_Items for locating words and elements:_
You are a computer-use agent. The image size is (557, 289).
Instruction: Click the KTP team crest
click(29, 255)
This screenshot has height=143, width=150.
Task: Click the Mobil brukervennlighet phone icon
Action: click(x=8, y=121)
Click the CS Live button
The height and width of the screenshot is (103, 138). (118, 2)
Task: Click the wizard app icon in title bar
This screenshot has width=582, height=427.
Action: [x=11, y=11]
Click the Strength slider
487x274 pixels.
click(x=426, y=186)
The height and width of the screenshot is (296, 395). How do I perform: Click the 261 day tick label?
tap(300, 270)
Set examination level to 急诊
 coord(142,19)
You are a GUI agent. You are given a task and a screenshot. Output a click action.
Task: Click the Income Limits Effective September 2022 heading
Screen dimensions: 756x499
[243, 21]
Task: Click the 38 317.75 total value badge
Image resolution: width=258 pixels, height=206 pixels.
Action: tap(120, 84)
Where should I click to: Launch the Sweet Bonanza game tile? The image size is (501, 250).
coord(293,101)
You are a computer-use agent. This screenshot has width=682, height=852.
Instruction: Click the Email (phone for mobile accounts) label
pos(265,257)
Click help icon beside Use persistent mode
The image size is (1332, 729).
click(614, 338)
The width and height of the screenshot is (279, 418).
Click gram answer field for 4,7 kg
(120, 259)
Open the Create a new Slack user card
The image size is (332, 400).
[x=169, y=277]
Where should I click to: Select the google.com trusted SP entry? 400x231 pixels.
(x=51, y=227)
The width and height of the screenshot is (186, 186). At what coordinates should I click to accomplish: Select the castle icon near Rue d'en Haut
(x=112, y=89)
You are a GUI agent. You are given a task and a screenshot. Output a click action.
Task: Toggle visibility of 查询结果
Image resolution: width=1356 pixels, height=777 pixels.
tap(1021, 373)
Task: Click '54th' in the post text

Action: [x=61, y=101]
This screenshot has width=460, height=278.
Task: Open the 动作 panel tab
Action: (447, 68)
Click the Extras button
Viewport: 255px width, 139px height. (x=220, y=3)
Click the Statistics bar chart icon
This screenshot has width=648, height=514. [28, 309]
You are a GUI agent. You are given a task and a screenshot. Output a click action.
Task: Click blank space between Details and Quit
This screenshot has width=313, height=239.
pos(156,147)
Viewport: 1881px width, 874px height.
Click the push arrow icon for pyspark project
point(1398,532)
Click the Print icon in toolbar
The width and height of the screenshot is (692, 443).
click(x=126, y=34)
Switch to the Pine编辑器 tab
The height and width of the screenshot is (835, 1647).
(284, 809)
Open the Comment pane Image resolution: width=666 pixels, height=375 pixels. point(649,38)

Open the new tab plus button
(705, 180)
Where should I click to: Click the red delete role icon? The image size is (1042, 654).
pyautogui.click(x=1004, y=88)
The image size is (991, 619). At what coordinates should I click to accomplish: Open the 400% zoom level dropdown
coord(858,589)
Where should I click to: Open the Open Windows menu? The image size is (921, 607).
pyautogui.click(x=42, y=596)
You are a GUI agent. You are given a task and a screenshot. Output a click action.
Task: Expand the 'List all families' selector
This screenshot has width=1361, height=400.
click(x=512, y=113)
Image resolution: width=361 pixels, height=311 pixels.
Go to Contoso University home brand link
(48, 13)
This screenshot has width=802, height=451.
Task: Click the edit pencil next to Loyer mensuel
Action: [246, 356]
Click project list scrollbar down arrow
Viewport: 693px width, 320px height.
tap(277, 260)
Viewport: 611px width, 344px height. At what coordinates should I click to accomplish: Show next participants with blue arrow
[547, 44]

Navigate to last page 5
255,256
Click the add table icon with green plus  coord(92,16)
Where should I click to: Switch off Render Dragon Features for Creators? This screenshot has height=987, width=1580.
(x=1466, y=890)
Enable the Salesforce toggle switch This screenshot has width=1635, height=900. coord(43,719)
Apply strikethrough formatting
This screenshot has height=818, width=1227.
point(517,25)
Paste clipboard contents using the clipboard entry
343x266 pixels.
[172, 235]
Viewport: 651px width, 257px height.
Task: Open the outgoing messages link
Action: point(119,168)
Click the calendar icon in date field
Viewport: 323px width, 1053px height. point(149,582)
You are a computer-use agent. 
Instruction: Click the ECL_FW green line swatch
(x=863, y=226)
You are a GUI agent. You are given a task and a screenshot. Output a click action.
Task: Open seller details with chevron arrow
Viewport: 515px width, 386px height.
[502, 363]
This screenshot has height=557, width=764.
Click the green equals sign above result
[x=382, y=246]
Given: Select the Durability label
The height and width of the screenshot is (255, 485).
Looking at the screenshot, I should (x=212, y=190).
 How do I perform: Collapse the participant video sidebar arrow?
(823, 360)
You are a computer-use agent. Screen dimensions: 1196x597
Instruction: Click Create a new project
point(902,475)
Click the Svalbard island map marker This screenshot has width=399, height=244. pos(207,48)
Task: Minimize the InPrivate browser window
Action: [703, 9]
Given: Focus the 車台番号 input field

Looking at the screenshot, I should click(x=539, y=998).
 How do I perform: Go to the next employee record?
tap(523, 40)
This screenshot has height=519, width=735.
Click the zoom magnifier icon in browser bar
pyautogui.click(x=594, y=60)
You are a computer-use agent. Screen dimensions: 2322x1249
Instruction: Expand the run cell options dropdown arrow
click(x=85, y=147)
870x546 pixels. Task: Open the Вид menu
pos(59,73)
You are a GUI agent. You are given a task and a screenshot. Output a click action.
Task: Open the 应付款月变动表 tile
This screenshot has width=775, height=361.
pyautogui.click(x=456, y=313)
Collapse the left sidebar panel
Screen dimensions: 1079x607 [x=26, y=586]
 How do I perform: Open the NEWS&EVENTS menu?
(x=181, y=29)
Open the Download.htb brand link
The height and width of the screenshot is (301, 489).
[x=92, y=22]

_What you have to do:_ Reproduce word for word the lines from the start of the items through the line that contains "The height and width of the screenshot is (103, 138).", with both ends included.

_Exercise output:_
You are a computer-use agent. The image size is (557, 289).
Instruction: Click the KTP team crest
click(29, 255)
This screenshot has height=143, width=150.
Task: Click the Mobil brukervennlighet phone icon
Action: click(x=8, y=121)
Click the CS Live button
The height and width of the screenshot is (103, 138). (118, 2)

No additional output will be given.